Deliveroo-Kurier Robert:

“Wenn Deliveroo jeden Monat mehr und mehr Fahrer beschäftigt, kann ich plötzlich nicht mehr mit fünf, sondern nur noch mit zwei Schichten in der Woche planen. Ich bin auf diesen Job nicht angewiesen, da ich nebenher auch noch in der Gastro arbeite, aber für Fulltime-Fahrer ist das übel. Prinzipiell mag ich den Job, wir sind eine gute Community und auch der Kontakt zu den Restaurants und Kunden ist meistens nett. Klar, manche Kunden sind auch einfach scheiße, aber das ist ja in allen Bereichen der Gastro so: Du schleppst eine 8-Pizzen-Bestellung in den siebten Stock und keiner gibt dir Trinkgeld, weil es eine Sammelbestellung zum Lunch war.

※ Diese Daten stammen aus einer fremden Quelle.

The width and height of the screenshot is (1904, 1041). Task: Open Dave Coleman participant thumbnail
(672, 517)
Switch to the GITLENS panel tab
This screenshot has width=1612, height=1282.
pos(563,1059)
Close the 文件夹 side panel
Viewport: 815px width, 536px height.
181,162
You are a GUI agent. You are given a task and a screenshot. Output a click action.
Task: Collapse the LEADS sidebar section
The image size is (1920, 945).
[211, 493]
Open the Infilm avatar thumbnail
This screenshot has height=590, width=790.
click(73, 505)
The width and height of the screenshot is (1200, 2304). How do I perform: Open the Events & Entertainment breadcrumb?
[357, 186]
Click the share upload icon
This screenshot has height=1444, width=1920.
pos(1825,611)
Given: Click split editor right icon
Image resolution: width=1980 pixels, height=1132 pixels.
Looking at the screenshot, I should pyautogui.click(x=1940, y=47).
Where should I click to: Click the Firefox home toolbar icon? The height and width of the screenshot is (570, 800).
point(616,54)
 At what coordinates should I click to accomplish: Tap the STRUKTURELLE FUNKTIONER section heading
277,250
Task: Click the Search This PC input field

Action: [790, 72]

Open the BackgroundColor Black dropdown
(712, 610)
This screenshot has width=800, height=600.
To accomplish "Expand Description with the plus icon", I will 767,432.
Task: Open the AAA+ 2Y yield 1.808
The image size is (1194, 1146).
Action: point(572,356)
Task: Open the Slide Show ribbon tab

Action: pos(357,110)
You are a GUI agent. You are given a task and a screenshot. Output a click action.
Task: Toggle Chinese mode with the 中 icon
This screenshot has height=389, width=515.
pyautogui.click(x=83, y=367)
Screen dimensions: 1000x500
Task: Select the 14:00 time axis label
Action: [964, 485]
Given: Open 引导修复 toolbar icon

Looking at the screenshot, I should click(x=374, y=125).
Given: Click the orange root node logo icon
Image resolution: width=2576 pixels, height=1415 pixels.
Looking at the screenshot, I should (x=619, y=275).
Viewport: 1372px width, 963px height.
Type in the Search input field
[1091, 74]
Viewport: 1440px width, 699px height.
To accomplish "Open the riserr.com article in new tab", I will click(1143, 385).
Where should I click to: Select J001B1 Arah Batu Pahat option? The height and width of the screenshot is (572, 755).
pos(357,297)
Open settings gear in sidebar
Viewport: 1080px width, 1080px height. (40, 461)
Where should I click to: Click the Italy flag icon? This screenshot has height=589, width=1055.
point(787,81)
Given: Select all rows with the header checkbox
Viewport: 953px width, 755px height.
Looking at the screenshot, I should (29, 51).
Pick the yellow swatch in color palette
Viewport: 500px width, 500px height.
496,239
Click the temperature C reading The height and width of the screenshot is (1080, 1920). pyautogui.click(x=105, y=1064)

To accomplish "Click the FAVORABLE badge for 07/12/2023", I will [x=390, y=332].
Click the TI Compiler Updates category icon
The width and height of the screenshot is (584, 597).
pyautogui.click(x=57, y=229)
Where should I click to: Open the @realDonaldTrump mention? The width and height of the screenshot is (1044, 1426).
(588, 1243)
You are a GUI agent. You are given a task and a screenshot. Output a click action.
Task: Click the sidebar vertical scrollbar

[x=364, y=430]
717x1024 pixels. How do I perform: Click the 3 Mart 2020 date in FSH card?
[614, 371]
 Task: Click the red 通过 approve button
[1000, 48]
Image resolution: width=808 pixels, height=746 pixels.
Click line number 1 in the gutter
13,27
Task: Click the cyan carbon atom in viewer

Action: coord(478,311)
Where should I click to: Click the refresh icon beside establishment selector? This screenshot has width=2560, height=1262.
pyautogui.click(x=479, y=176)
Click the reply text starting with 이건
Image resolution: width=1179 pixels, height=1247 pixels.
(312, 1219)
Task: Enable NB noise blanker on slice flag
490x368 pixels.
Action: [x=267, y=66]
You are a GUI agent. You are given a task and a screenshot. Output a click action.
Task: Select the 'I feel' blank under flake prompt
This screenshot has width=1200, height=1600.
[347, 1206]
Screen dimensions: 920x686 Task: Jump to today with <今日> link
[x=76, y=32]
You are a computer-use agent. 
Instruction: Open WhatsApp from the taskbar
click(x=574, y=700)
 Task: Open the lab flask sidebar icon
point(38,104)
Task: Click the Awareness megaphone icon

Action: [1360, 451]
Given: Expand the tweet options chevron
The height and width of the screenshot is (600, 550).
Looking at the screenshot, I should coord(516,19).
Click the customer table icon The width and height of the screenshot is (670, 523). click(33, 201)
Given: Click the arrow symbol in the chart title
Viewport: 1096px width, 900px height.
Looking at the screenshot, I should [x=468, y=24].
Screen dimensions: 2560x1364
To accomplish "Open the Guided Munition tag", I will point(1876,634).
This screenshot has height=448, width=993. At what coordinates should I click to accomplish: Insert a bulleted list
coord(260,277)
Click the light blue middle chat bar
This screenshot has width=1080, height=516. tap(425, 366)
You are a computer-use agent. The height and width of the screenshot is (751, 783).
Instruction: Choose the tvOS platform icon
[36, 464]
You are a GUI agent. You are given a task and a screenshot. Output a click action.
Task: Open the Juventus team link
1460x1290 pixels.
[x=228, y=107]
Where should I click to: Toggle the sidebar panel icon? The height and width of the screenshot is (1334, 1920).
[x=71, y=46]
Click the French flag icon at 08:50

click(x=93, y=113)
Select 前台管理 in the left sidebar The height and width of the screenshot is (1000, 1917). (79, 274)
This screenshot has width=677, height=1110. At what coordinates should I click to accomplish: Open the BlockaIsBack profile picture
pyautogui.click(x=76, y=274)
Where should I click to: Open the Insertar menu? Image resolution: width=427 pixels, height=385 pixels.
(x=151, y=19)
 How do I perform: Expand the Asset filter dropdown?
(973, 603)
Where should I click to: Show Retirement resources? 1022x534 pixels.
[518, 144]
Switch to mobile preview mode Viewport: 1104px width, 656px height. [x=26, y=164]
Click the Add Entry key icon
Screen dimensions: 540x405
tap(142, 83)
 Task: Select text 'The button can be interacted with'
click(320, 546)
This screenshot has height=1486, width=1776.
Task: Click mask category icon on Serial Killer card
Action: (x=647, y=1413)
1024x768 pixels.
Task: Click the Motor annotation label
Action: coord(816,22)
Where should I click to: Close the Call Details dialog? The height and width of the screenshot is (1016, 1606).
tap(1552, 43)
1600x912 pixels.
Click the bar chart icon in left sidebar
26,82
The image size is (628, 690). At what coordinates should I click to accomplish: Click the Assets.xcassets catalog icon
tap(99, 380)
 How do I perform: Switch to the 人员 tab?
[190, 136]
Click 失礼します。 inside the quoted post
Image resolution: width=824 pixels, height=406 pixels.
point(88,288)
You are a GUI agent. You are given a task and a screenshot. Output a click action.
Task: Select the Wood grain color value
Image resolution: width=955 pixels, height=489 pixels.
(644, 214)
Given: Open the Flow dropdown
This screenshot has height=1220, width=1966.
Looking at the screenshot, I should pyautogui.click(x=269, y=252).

Zweimal habe ich mich besonders aufgeregt: Ein Typ, der einen Burgerladen besitzt, hat nach Feierabend mal selbst was bestellt. Klar haben wir uns wiedererkannt. Sein Tip: null. Das war genau so ein schlechter Scherz wie die Lieferung ins Deliveroo-Office hier in Berlin: kein Tip von den Typen, für die du arbeitest. Und dann erzählen dir die Manager, unser Stundenlohn sei nicht so hoch, weil wir ja Kohle durch Trinkgeld machen. Mit den Restaurants ist es aber meistens easy, im Winter bekomme ich auch schonmal einen Gratis-Chai-Tee. Nur zwei, drei wollen nicht, dass man drinnen wartet, total daneben.”

Das sagen die Restaurants:

“Wir haben Fahrer von Deliveroo und Foodora”, sagt ein Verkäufer von Burgerlicious in Neukölln. “Letzte Woche hat sich ein Foodora-Kunde bei mir beschwert, weil die Bestellung zwei Stunden zu spät kam. Das ist ärgerlich, ist ja nicht meine Schuld. Wenn der Kunde das nächste mal hier isst, kann ich ihm höchstens einen Rabatt anbieten. Das war aber eine Ausnahme, sonst haben wir mit den Fahrern keine Probleme. Wenn nicht viel los ist, warten sie im Laden, sonst draußen. Kunden im Restaurant haben sich auch noch nie beschwert, weil sie glauben, die Fahrer bekommen schneller ihr Essen als sie. Grundsätzlich lohnt sich die Zusammenarbeit schon für uns, an Sonn- und Feiertagen besonders. Am 1. Mai hatte ich alleine 500 Euro Umsatz durch die Lieferdienste, das müssen so 20 bis 30 Bestellungen gewesen sein.”

Der Geschäftsführer eines schwäbischen Restaurants, möchte anonym bleiben:

“Wir kalkulieren unsere Preise eh knapp, wenn dann noch was an Deliveroo geht, bleibt nicht viel Gewinn. Deshalb geht für mich der Restaurantbetrieb vor Ort auch ganz klar vor. Wenn es wiederholt Probleme mit den Lieferungen oder Fahrern geben würde, kann ich die Zusammenarbeit schnell und ohne große Verluste beenden.”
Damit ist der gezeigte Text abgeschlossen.